It's taking off: Incentives that lured Southwest a good deal, officials say

Southwest Airlines.

Wade Spees

It was one year ago this week that officials announced Charleston International Airport had landed Southwest Airlines, saying the deal got done without any incentives from the state.

Local incentives were a different matter entirely. The total bill for the discount airline added up to more than $1 million, but area tourism and airport officials say it was money well spent.

The Charleston Area Convention and Visitors Bureau led the charge, kicking in $800,000 to help pay for Southwest advertising and marketing ahead of the carrier's March 13 launch.

The Charleston County Aviation Authority, which owns Charleston International, waived landing fees totaling about $75,000 for Southwest for one year. It also paid $150,000 to redevelop the Dallas-based airline's terminal area and another $10,000 for marketing.

Greenville, which also landed Southwest, ponied up an inducement package valued at about $4 million, according to the Greenville News. As part of that, the Upstate kicked in $800,000 for the marketing campaign and, together with Charleston's donation, matched Southwest's $1.6 million contribution to sell South Carolina to other areas.

"We are trading pennies for dollars," said Chip Limehouse, chairman of the aviation authority. "This is a very good business deal for the Lowcountry, and I will take that deal all day long."
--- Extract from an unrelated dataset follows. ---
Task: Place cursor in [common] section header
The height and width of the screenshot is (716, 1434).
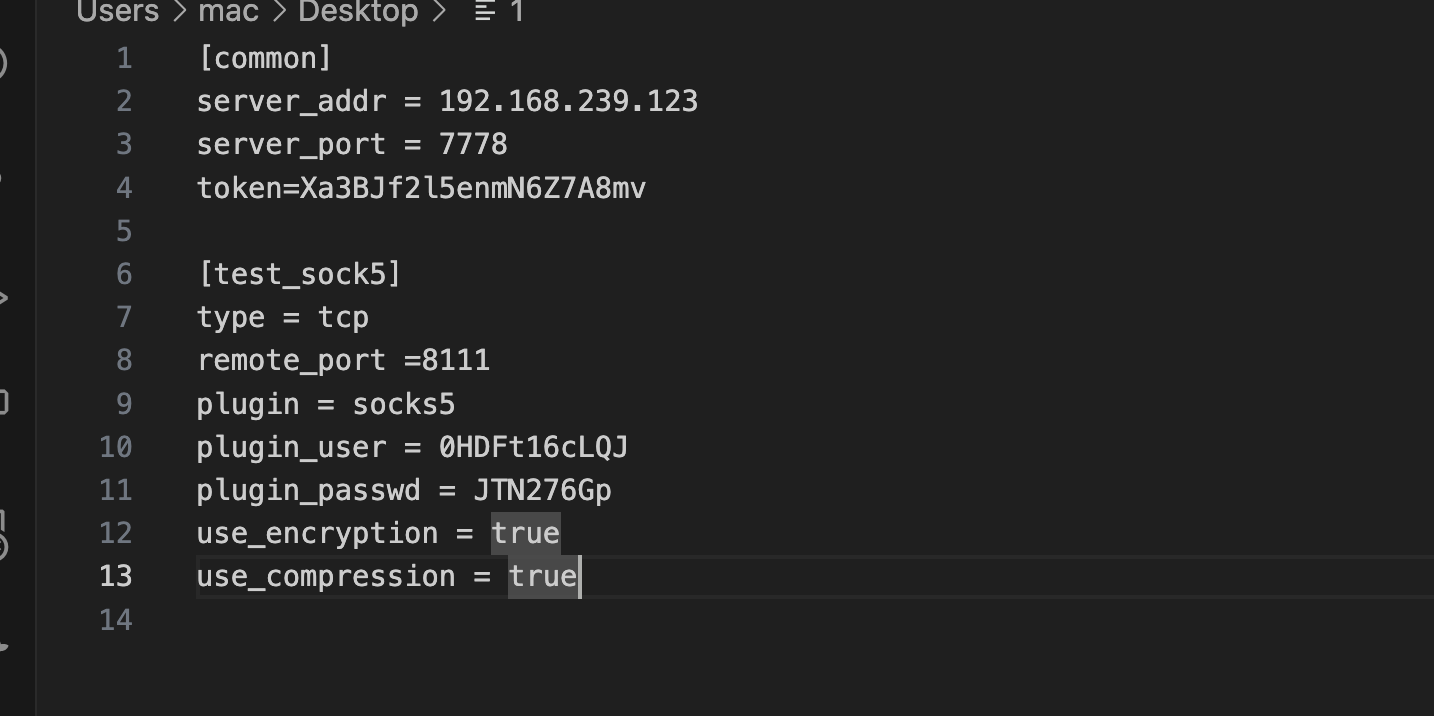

Limehouse said the volume of flights has increased 30 percent at Charleston International since

Southwest arrived, with much but not all of that attributable to the discounter. He said about 5 percent of the gains have come from other airlines increasing service and dropping fares.

"The tri-county economy is starting to shake off the recession and go in a positive direction," said Limehouse, who also is a state Republican lawmaker. "All of these things are combining to make the business climate at the airport very friendly."

Helen Hill, the CVB's executive director, said the marketing campaign is already paying big dividends.

"It's been wildly successful," she said.

The $800,000, which came directly out of the CVB's budget of about $10 million -- from public funds such as hotel taxes and private funds from restaurants, hotels and touring companies -- is paying to advertise Charleston in key Southwest destination markets, such as Houston, Nashville, Chicago and Washington. Special emphasis was placed on Houston and Nashville, Hill said.

"The states of Texas and Tennessee are in the top 10 states of inquiry about Charleston but not in the top 10 states of visitation to our area because it was challenging to get here," she said.

With Southwest, it's now affordable to get visitors to Charleston from those markets, Hill said.

"Everything is up, from rental cars to hotel occupancy," she said. "We are experiencing the Southwest effect."

Hill said the CVB is putting together a new marketing campaign for next year and will probably kick in an equal amount to bring visitors from the city's "feeder markets."

The CVB recently asked Charleston County for an additional $250,000 from tourism-related tax collections to further promote Charleston.

A Southwest Airlines spokesperson could not be reached for comment Wednesday.

The carrier announced on May 11, 2010, that it would add South Carolina to its growing route system.